Arbeitsteilzeit

Die gesetzliche Regelung zur Altersteilzeit ermöglicht durch staatliche Förderungen einen gleitenden Übergang in den Ruhestand. Das Altersteilzeitgesetz hatte am 1.1.1989 das Vorruhestandsgesetz abgelöst. Zum 1.8.1996 trat mit dem Gesetz zur Förderung eines gleitenden Übergangs in den Ruhestand ein neues Altersteilzeitgesetz in Kraft.

Von der Bundesanstalt für Arbeit erhält der Arbeitgeber einen Zuschuss, wenn er den Arbeitslohn für die Teilzeitarbeit um mindestens 20 % aufstockt und wenn er zudem für den Arbeitnehmer die Beiträge zur Höherversicherung in der gesetzlichen Rentenversicherung leistet. Die gezahlten Beiträge müssen mindestens den Pflichtbeitrag für 90 % des Vollzeitarbeitsentgeltes betragen.

Arbeitgeberleistungen die aufgrund der gesetzlichen Regelung gezahlt werden, unterliegen grundsätzlich der Steuerbefreiung.

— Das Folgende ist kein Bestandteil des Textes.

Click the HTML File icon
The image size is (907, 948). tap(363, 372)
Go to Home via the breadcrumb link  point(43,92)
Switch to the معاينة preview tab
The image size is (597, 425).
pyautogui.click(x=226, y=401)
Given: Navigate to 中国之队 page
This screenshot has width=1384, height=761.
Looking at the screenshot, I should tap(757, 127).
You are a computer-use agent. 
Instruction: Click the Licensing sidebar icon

Vor allem folgende Zahlungen sind steuerbefreit: Aufstockungsbeträge, Beiträge zur gesetzlichen Rentenversicherung zugunsten des Arbeitnehmers, zusätzliche Beiträge des Arbeitgebers, die die Rentenminderung durch vorzeitige Inanspruchnahme der Rente ausgleichen.

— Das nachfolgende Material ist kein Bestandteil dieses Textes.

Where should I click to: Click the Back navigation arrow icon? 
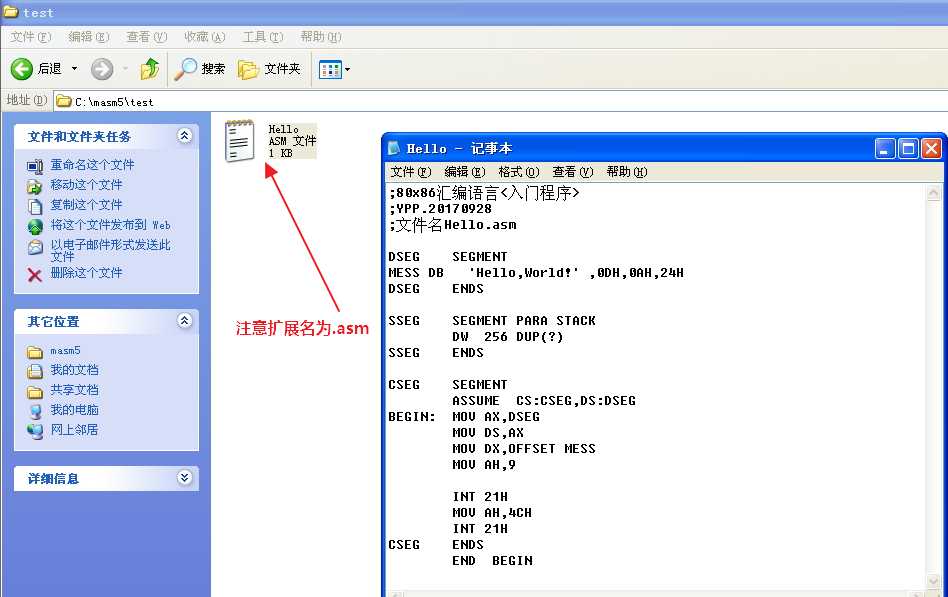[22, 69]
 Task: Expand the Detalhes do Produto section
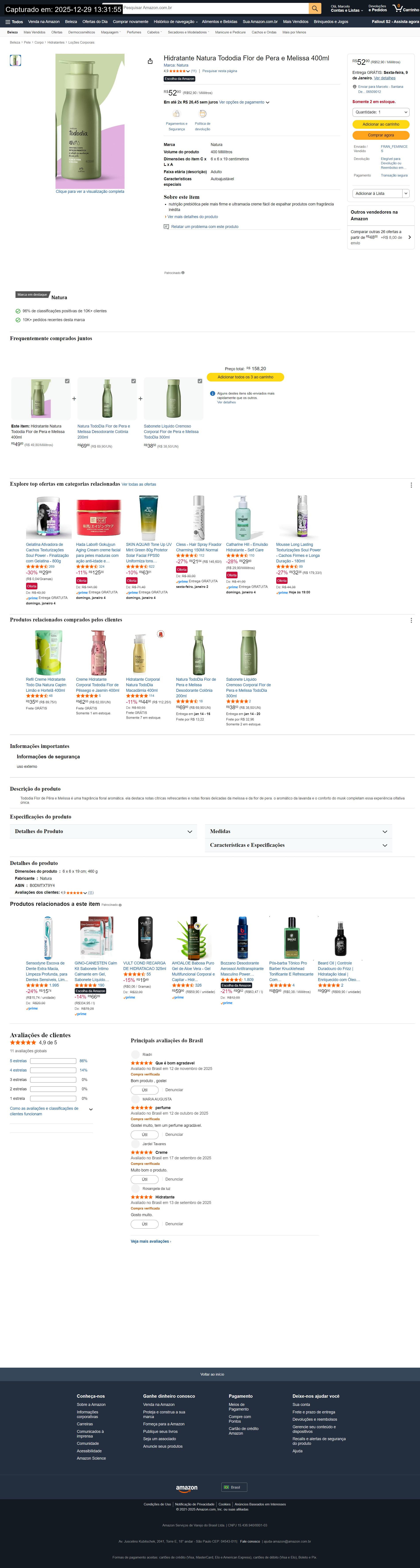coord(104,832)
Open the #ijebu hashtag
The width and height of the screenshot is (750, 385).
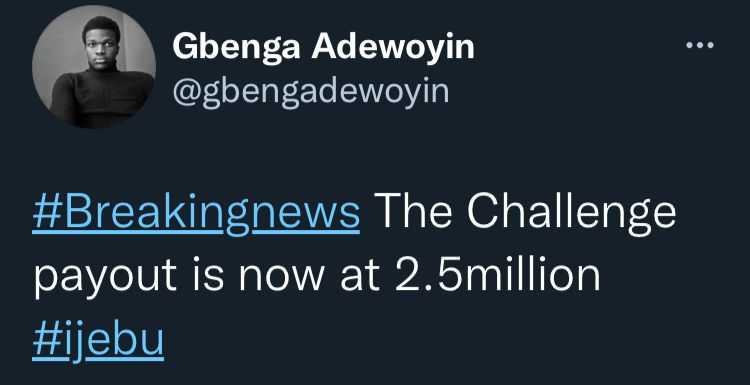click(x=98, y=341)
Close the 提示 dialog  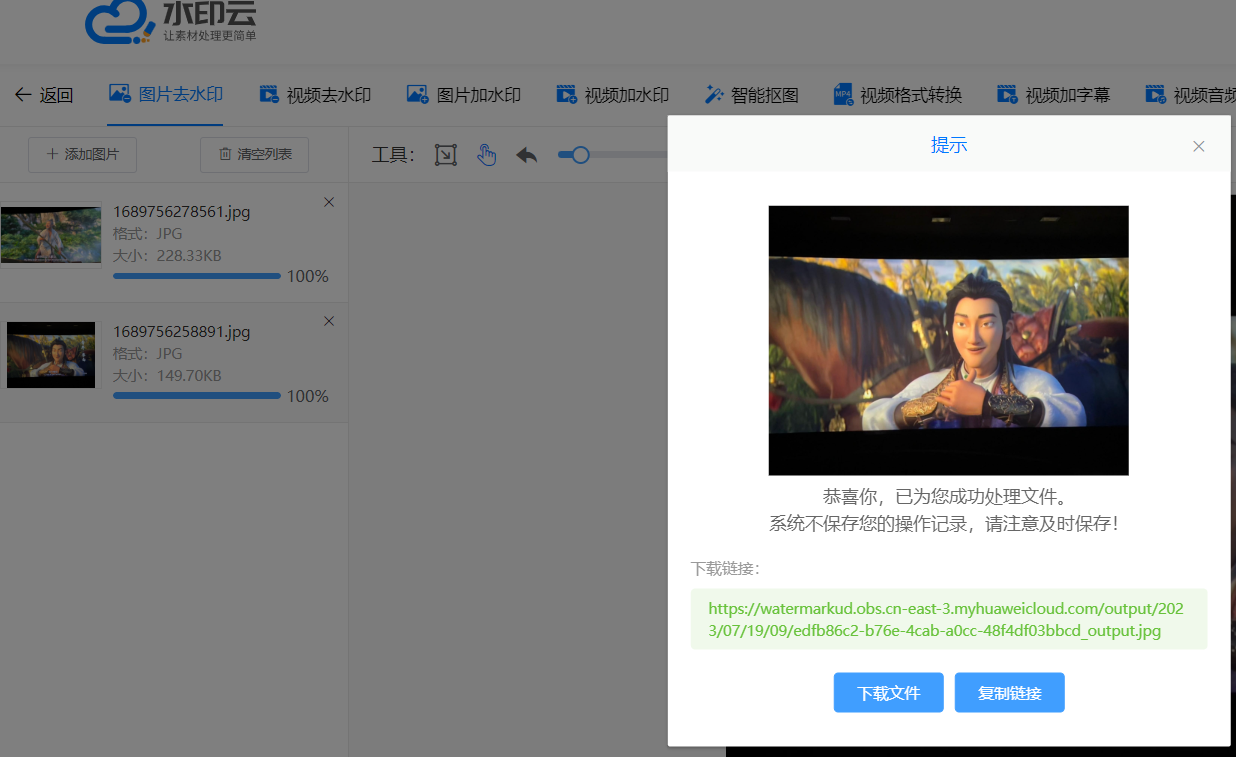click(x=1199, y=146)
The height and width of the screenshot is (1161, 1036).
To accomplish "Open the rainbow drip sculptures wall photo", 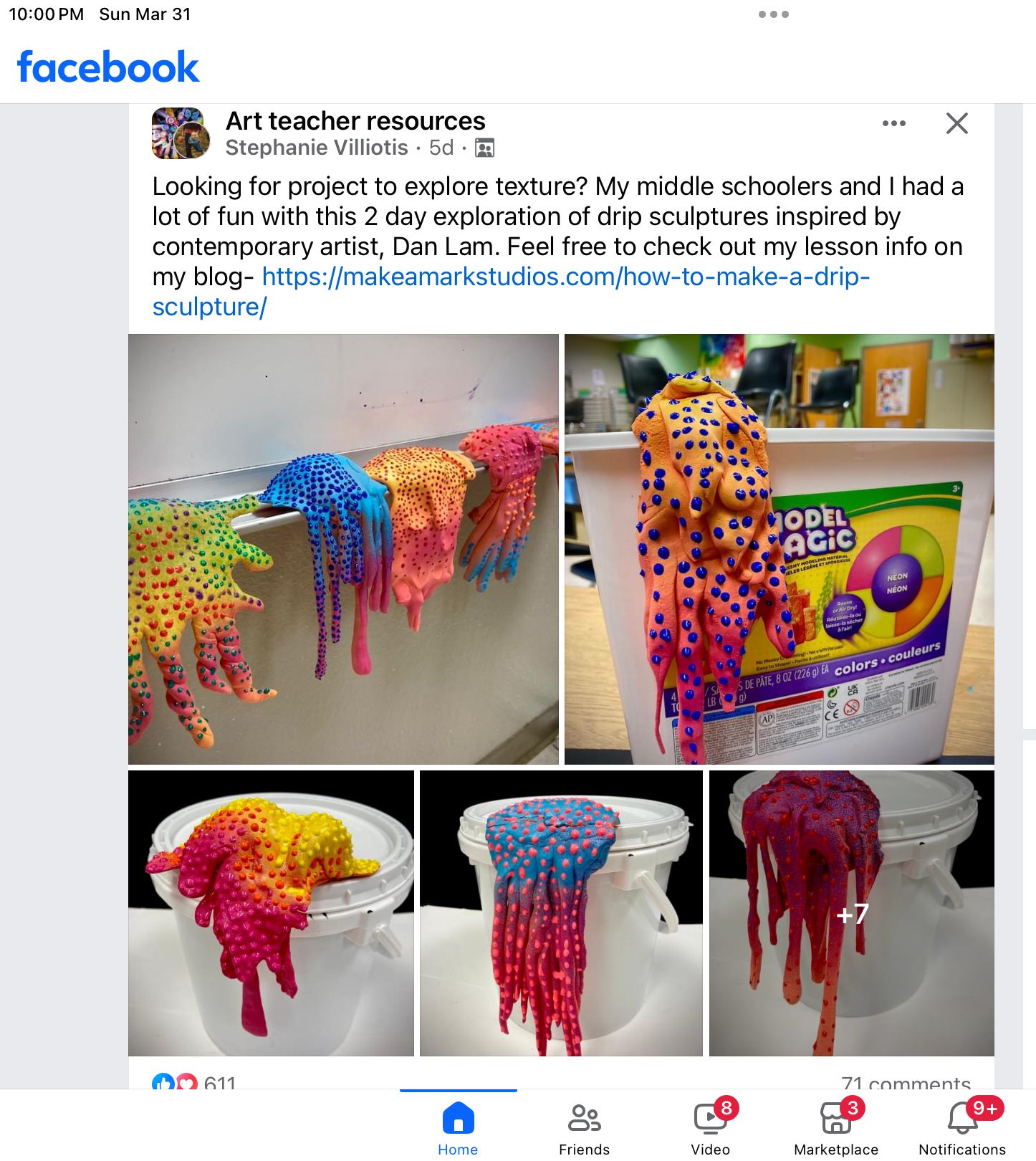I will click(x=343, y=549).
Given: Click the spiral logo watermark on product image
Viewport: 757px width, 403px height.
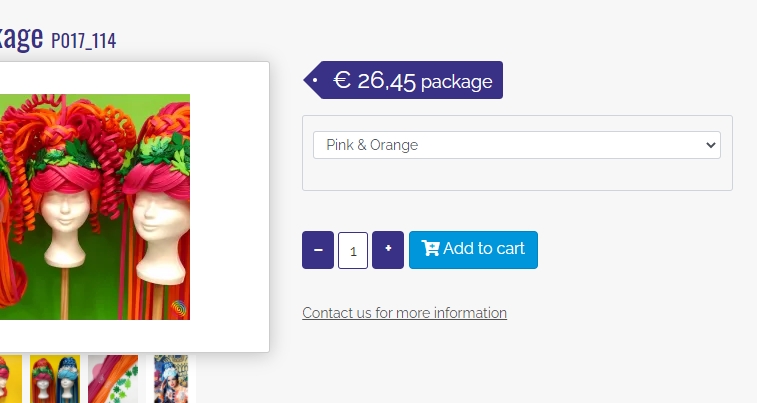Looking at the screenshot, I should [179, 309].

Jedoch ist zu beachten, dass die Steuerbefreiung nur dann möglich ist, wenn beim Arbeitnehmer folgende Prämissen gegeben sind: Vollendung des 55. Lebensjahres, Reduzierung der Arbeitszeit um mindestens 50 %, des Weiteren muss in den letzten fünf Jahren vor Beginn der Altersteilzeit der Arbeitnehmer mindestens 1080 Tage versicherungspflichtig beschäftigt gewesen sein. Die Steuerfreiheit wird zudem nur gewährt, wenn die Arbeitszeitminderung mindestens bis zur Vollendung des 60. Lebensjahres erfolgt.

Zahlt der Arbeitgeber Aufstockungsbeträge, so sind diese steuerfrei. Dabei kann der Arbeitgeber den Arbeitslohn bis zu 100 % des bisherigen Nettolohns durch steuerfreie Leistungen aufstocken. Die steuerfreien Aufstockungsbeträge unterliegen jedoch dem Progressionsvorbehalt im Rahmen der Einkommensteuerveranlagung. Dies führt zu einem höheren Steuersatz, da die steuerfreien Einnahmen bei der Ermittlung des Steuersatzes mit berücksichtigt werden. Die Beiträge zur Höherversicherung in der gesetzlichen Rente sind ebenfalls steuerfrei. Sie unterliegen zudem nicht dem Progressionsvorbehalt.